WHAT YOU ARE ASKED TO DO -
Please print the entries below exactly, from the line with "Where should I click to: Click the" through the line with "The width and height of the screenshot is (1395, 868).", including both of those lines and leaving out all others.
*** DATA FOR PROCESSING Section Begins ***
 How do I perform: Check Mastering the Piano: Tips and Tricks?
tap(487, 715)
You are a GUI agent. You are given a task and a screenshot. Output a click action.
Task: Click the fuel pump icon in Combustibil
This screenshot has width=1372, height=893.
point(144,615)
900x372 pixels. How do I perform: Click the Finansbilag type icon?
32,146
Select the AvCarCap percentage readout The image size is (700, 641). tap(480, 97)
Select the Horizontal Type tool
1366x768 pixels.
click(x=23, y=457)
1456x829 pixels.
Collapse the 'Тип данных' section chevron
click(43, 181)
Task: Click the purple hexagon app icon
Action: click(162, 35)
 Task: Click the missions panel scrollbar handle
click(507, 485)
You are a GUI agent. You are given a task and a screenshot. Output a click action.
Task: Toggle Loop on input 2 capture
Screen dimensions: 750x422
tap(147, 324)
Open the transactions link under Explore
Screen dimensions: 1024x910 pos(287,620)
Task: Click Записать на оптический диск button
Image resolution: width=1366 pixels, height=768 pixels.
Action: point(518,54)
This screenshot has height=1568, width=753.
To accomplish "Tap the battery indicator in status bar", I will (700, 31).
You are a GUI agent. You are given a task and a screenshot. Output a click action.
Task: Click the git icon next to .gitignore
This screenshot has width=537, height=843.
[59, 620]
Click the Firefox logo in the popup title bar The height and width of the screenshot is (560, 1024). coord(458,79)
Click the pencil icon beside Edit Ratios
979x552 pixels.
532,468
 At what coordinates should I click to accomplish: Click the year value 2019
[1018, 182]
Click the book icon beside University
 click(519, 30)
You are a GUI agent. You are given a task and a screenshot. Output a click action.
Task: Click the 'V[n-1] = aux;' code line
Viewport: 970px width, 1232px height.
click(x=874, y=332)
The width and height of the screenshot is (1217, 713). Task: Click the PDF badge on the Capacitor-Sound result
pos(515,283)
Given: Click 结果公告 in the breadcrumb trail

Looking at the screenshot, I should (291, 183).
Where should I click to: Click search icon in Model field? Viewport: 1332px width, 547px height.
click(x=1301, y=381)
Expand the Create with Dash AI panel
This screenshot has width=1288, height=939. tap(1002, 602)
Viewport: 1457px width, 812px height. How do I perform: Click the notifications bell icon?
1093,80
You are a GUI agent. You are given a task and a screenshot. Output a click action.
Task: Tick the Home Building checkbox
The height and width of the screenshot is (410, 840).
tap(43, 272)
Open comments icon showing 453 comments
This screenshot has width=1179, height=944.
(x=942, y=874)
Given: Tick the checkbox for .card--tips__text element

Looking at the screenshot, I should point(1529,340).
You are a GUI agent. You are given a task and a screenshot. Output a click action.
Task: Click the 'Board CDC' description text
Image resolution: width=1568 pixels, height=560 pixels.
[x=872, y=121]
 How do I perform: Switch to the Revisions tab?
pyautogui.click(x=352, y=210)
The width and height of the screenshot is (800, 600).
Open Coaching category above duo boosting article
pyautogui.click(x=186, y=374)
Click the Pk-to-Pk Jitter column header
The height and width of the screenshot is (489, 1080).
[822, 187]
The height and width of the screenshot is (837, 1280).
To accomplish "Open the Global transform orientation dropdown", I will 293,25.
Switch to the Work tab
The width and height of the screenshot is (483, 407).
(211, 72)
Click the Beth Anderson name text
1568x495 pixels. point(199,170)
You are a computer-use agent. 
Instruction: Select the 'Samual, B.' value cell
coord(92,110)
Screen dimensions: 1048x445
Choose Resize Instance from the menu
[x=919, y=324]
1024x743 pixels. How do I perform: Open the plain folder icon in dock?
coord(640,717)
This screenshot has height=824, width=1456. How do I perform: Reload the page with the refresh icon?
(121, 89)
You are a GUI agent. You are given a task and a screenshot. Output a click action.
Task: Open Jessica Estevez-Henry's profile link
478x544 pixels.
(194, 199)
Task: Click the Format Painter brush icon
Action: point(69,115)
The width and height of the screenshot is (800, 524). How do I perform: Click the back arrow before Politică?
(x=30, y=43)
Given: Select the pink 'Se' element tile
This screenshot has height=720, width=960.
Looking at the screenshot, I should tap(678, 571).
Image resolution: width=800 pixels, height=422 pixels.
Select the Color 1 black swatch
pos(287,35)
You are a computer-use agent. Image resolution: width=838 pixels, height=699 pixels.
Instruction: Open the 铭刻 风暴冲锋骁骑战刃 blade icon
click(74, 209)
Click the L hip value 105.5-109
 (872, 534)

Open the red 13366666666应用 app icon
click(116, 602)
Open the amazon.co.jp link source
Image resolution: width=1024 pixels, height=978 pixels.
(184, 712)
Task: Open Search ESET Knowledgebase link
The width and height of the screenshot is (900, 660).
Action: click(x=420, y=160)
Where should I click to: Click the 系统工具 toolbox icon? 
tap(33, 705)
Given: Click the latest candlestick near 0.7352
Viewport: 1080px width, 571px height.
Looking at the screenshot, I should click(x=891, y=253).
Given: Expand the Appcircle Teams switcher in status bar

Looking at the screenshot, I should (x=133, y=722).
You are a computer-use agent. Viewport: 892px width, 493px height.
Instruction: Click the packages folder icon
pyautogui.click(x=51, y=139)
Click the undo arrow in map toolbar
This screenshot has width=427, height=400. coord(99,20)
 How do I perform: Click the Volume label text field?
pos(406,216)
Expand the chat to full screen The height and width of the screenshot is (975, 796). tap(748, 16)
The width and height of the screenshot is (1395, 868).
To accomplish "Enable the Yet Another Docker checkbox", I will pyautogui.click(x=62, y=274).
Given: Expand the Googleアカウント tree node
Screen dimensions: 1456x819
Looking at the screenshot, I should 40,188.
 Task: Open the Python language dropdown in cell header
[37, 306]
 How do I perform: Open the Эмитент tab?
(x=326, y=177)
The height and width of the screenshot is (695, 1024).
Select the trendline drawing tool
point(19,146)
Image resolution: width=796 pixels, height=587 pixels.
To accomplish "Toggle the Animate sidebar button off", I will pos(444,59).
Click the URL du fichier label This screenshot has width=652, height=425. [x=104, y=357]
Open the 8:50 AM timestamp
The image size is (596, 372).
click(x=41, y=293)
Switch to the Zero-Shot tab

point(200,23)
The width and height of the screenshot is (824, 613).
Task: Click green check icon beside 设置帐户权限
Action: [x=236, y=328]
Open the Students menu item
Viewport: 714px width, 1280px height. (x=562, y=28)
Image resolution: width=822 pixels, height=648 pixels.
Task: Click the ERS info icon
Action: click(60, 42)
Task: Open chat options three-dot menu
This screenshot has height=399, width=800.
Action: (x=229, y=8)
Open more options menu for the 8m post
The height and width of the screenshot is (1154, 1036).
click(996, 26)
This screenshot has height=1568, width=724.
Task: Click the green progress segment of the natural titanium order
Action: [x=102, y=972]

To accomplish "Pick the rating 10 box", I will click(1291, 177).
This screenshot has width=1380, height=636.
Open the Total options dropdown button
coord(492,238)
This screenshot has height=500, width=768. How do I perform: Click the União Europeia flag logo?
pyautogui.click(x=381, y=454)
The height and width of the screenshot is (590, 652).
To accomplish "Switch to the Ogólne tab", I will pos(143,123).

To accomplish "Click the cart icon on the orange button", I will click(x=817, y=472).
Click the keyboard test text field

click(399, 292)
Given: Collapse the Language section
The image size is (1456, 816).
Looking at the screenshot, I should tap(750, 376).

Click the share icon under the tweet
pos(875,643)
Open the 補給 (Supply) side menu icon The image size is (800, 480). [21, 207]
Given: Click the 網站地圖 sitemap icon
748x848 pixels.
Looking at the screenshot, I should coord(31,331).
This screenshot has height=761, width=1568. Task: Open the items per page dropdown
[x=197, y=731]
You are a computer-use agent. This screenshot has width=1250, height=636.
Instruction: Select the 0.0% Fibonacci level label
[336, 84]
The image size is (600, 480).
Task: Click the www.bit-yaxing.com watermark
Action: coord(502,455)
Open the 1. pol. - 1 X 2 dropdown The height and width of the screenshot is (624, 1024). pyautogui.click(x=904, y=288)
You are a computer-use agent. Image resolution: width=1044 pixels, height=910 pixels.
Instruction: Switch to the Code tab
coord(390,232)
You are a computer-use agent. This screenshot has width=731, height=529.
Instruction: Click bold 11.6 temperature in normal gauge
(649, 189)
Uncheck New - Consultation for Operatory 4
*** DATA FOR PROCESSING Section Ends ***
EXERCISE SOLUTION -
Where should I click to: Click the 系统工具 toolbox icon? 
tap(33, 705)
Given: Click the latest candlestick near 0.7352
Viewport: 1080px width, 571px height.
Looking at the screenshot, I should click(x=891, y=253).
Given: Expand the Appcircle Teams switcher in status bar

Looking at the screenshot, I should (x=133, y=722).
You are a computer-use agent. Viewport: 892px width, 493px height.
Instruction: Click the packages folder icon
pyautogui.click(x=51, y=139)
Click the undo arrow in map toolbar
This screenshot has width=427, height=400. coord(99,20)
 How do I perform: Click the Volume label text field?
pos(406,216)
Expand the chat to full screen The height and width of the screenshot is (975, 796). tap(748, 16)
The width and height of the screenshot is (1395, 868).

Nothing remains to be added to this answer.